When Your Partner is Your Enemy
By the time couples come in to see me for couples counseling it’s a good bet they have tried everything they know to feel better in the relationship. If a couple comes in while both still like each other and both want to make the partnership work the outcome can be terrific.
But if each person has been holding on to anger at the other person for a good amount of time and finding fault with everything their partner does, then mending the damage becomes an entirely different and more difficult endeavor.
Sometimes when a couple has been at war with each other for a long time they don’t see the good in the other person anymore. They see their mate as the evil one who does things intentionally to hurt them. They might even feel harmed by their mate. So they might end up making their partner, husband, wife, the person they believed would grow old with, into something they never thought they would… they make them their ENEMY.
I bet if you could go back in time with any couple who stays at war with their mate and see them early on in their relationship as a loving couple, and if you asked them then if they thought they would be enemies they would probably tell you, you are crazy to even think they could possibly hate their beloved. It would be unthinkable to them. No one sets out to dislike the one they love.
And if there is any hope for a recommitment of sorts between them, that’s where I have to help them look, back to the start of the relationship when they believed in their partnership. The couple has to find some kernel of past happiness to hold on to, in order to be able to rekindle something that could bring them closer.

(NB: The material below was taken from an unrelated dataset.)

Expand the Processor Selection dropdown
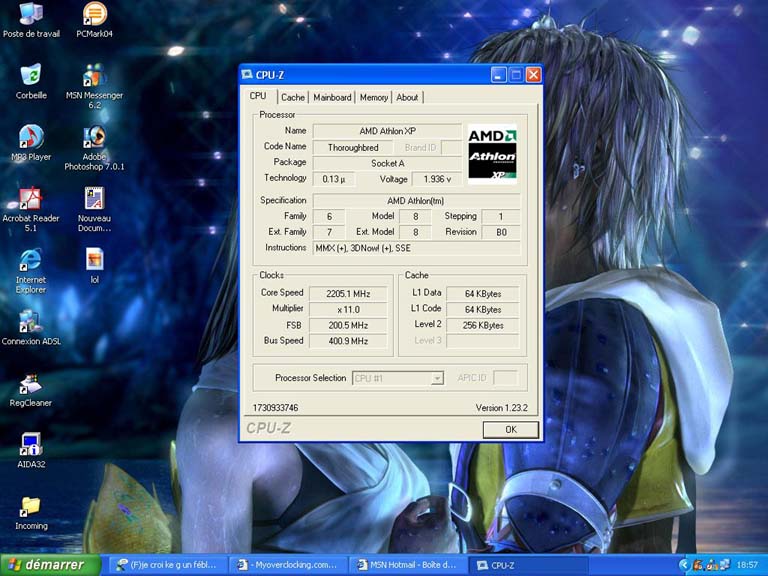 [x=437, y=378]
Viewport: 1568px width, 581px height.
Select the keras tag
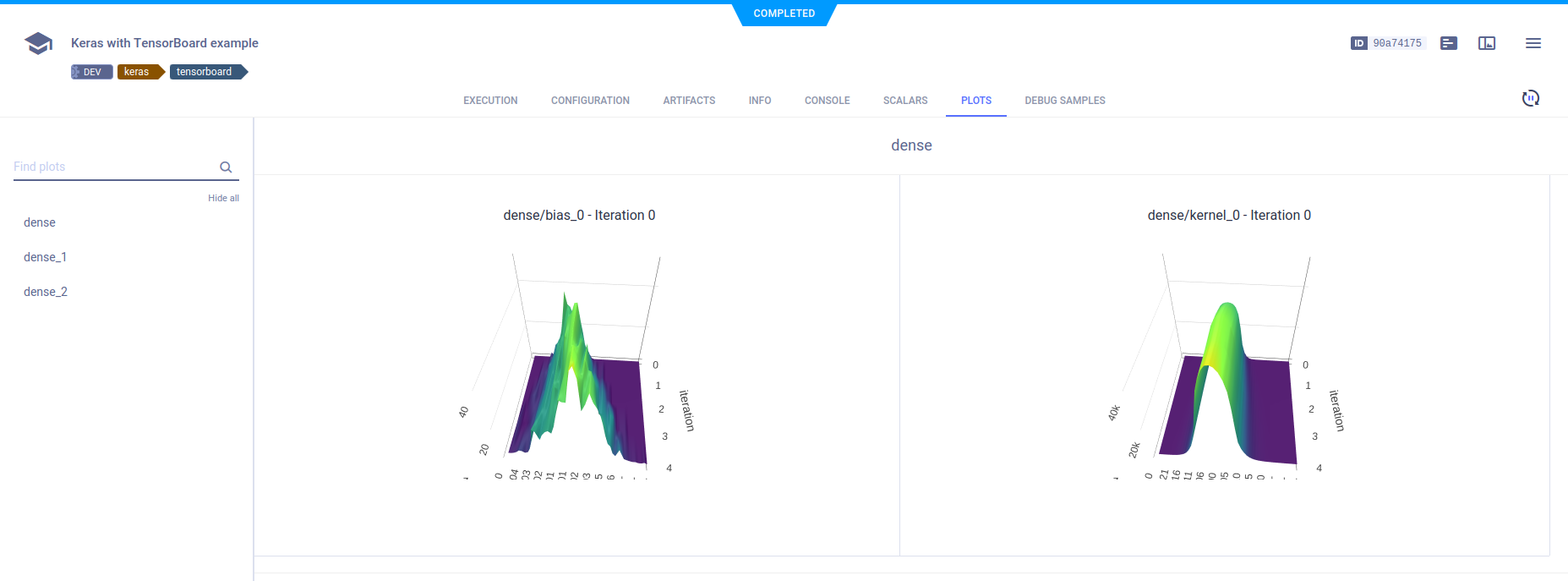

By the time a couple gets caught up in the cycle of blaming each other, it’s likely they have spent a lot of time wishing they could be close and feel loved by their partner. When couples end up blaming their partner for what is wrong in the relationship they have already spent a long time trying to change their mate so they can feel better; feel more love, feel close to them again. They have tried everything they know and are probably exhausted and lonely. Unfortunately, I believe that a working relationship must have aware participants who can take responsibility for how they treat their partner.
No one gets a pass to be mean to their beloved. I don’t care what your partner has done. When we retaliate on our mate we are no better than two five-year-olds battling it out on a schoolyard. This is no-win behavior that makes us mad at our mate and it pushes us toward demonizing them and hating them for how we feel…unloved.
People who bicker and argue may be good at fighting with each other. They may even think that people need to have battling skills to be in a successful relationship. Maybe they saw their parents fight like this. Maybe they learned how to raise their voice out of frustration. What ever the reason let me be clear on this point too. As a Marriage and Family Therapist who specializes in helping couples I know that fighting does not belong in a healthy relationship. Fighting causes harm and bad feelings.
Disagreements are a natural part of life though. People get their feelings hurt. That’s normal. What is helpful is to learn the skills to tell your partner when you are upset. Both people should also have some skills at saying “I’m sorry.” This is part of resolving difficulties, and these are some of the skills you can learn in counseling. Healthy couples don’t stuff their feelings either, they express them, only they don’t slam or blame their partner in the process.